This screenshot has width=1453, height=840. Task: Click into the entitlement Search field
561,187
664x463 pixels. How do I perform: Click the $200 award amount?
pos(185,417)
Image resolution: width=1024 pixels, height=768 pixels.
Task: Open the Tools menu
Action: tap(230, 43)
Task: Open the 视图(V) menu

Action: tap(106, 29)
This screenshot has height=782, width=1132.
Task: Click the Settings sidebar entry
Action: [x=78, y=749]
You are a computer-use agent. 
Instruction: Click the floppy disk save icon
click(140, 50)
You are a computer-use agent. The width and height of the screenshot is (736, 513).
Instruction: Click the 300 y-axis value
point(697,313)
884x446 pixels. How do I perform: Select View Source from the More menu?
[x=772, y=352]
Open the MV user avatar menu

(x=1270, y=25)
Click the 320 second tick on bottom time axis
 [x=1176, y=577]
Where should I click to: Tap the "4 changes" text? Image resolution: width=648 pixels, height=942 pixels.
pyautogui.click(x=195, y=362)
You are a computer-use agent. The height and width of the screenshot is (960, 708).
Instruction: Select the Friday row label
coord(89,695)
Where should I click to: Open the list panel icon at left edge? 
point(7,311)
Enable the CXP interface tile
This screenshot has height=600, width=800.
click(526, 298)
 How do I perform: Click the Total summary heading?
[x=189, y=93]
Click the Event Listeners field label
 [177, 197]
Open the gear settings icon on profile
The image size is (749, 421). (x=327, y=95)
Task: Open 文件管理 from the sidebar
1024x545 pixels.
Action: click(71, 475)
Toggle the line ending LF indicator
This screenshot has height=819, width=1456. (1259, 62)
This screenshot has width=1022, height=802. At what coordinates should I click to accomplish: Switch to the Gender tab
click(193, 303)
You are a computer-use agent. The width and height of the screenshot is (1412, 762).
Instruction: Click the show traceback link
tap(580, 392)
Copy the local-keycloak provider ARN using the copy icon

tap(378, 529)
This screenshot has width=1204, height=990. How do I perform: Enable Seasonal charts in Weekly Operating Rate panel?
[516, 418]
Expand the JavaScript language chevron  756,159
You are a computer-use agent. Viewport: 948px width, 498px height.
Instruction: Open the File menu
══════════
## Directions
From the listing above, return every line that carries the string "computer".

## Solution for this exercise
You are a computer-use agent. 
You are a computer-use agent. The width and height of the screenshot is (736, 513).
You are a computer-use agent. The height and width of the screenshot is (960, 708).
You are a computer-use agent. The width and height of the screenshot is (1412, 762).
You are a computer-use agent. Viewport: 948px width, 498px height.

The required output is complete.